Les féministes Noires ont donc «  le cul entre deux chaises sans pouvoir se sentir comme des poissons dans l’eau  », comme le résume parfaitement un ouvrage fondateur du féminisme Noir All The Women Are White, All The Blacks Are Men, But Some of Us Are Brave [5]. Les féministes Noires s’engagent donc de façon autonome dans les luttes sociales et politiques. Elles font face au racisme d’un féminisme blanc et au sexisme du mouvement noir. Michele Wallace, femme Noire, militante féministe ne décolère pas dans ses écrits du machisme des groupes militants noirs  : « Il m’a fallu trois ans pour comprendre que Stokely Stokely [6]était sérieux quand il disait que ma position dans le mouvement était “couchée”, trois ans pour réaliser que je n’étais pas incluse dans les innombrables discours invoquant “l’homme noir”... J’ai appris. » [7].

En réponse à ces oppressions multiples qu’elles rencontrent, les féministes Noires s’organisent en 1973 en NBFO (National Black Feminist Organization). Cette organisation ne durera que deux ans, mais le mouvement était lancé. Ainsi, en 1974, le Combahee River Collective (CRC) est fondé par Barbara Smith, Cheryl Clarke et Gloria Akasha Hull, toutes militantes déçues des mouvements Noirs, du mouvement féministe et des luttes politiques de gauche  : « Ce sont nos expériences et nos désillusions à l’intérieur de ces mouvements de libération [mouvements pour la libération Noire  : droits civiques, nationalisme Noir, Black Panthers] ainsi qu’à la périphérie de la gauche masculine blanche, qui nous ont poussées à développer une politique qui soit antiraciste, à la différence de celle des femmes blanches, et antisexiste, à la différence de celle des hommes Noirs et blancs ». Elles se lancent dans une lutte à la fois militante et théorique.

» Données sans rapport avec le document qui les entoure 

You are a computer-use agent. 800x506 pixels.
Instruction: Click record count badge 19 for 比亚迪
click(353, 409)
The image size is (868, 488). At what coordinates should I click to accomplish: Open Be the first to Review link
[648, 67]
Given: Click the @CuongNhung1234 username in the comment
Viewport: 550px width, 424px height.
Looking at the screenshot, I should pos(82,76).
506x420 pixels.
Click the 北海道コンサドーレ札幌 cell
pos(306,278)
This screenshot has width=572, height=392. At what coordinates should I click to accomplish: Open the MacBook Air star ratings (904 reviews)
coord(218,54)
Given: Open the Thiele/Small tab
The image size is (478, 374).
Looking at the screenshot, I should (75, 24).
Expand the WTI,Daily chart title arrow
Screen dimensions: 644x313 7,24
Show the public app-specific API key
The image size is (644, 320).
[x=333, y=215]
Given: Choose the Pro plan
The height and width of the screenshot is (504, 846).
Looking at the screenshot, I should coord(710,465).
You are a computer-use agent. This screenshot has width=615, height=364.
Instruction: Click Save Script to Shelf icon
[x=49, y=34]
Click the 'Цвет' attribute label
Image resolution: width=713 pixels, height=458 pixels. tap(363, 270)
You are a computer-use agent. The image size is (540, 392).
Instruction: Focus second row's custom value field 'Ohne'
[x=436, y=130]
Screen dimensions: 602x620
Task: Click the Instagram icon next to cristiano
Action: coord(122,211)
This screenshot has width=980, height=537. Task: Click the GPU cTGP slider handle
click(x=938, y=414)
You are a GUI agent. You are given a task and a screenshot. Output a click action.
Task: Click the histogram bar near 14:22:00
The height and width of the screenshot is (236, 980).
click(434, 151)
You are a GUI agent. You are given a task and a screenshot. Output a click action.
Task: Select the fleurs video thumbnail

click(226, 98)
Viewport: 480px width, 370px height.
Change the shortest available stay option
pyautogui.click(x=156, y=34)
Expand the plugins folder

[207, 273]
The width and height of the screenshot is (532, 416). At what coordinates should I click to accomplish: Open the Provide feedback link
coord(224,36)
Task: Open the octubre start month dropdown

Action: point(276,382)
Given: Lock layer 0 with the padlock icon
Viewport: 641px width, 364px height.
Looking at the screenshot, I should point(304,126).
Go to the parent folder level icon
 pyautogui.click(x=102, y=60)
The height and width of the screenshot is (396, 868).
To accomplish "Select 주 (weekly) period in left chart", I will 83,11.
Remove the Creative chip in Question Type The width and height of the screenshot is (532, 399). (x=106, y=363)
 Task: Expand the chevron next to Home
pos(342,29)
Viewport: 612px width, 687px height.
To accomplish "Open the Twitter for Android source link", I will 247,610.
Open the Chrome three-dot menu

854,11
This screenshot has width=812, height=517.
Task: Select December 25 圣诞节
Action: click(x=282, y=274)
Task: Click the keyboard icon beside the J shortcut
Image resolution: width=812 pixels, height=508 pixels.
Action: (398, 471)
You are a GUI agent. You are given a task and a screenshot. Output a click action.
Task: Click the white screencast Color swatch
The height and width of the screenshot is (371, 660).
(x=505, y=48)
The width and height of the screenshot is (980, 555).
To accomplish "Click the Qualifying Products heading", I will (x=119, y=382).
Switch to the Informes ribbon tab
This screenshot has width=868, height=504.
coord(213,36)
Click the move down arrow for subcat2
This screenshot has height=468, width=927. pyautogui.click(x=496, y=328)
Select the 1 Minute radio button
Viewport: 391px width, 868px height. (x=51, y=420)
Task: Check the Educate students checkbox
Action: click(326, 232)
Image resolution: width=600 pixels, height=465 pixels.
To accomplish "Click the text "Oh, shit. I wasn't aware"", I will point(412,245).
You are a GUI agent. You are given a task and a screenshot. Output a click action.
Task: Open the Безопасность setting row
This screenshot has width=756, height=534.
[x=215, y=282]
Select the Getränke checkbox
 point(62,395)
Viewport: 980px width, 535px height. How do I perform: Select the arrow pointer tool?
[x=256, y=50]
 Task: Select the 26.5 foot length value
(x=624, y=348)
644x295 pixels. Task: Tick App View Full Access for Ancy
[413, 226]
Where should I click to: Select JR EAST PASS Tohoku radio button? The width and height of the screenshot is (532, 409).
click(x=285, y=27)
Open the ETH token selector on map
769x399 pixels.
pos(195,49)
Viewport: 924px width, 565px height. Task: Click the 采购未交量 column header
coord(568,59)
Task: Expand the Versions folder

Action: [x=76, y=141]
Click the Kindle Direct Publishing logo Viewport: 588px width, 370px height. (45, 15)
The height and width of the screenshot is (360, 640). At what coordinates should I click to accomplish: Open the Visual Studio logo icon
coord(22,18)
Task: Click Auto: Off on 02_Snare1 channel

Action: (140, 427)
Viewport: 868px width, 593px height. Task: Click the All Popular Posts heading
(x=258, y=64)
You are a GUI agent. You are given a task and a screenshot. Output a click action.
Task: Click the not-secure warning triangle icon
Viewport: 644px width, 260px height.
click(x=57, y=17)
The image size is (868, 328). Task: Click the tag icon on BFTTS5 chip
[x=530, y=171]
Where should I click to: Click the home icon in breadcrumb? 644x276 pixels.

Ce groupe féministe, un des plus actifs du moment, réunit des féministes et des lesbiennes Noires, participe aux nombreuses actions et manifestations, organise des « groupes de conscience » et publie de nombreux tracts, affiches, ouvrages. Pour mener à bien leurs luttes, qui sont simultanées/imbriquées, elles rejettent le séparatisme noir et le séparatisme lesbien, elles appellent à la coalition avec les autres groupes militants et à l’action révolutionnaire  : « Nous ne sommes pas convaincues qu’une révolution socialiste qui ne soit pas en même temps une révolution féministe et antiraciste garantisse notre libération » [8].

Nous voyons donc l’utilité pratique et théorique d’une analyse intersectionnelle des systèmes d’oppression (sexe, « race », classe...). Les féministes Noires, par leurs réflexions et leurs luttes politiques, nous montrent qu’il n’est pas pertinent de ne combattre que sur un seul de ces axes, car tout est entremêlé. L’action révolutionnaire sera féministe et antiraciste ou ne sera pas !

Prise de conscience et mobilisation d’un savoir situé

Les « groupes de conscience » sont un élément fondamental pour comprendre la construction des luttes féministes Noires. Ces groupes en non mixité, de « race » et de sexe, ont permis à beaucoup le désapprentissage du racisme et du sexisme qui avaient jusqu’alors embrigadé leurs vies et leurs constructions personnelles. Comme l’a décrit Angela Davis, « La Femme Noire » a été stigmatisée par l’idéologie masculine blanche dominante, au choix comme matriarche, mauvaise mère, libertine, brute [9].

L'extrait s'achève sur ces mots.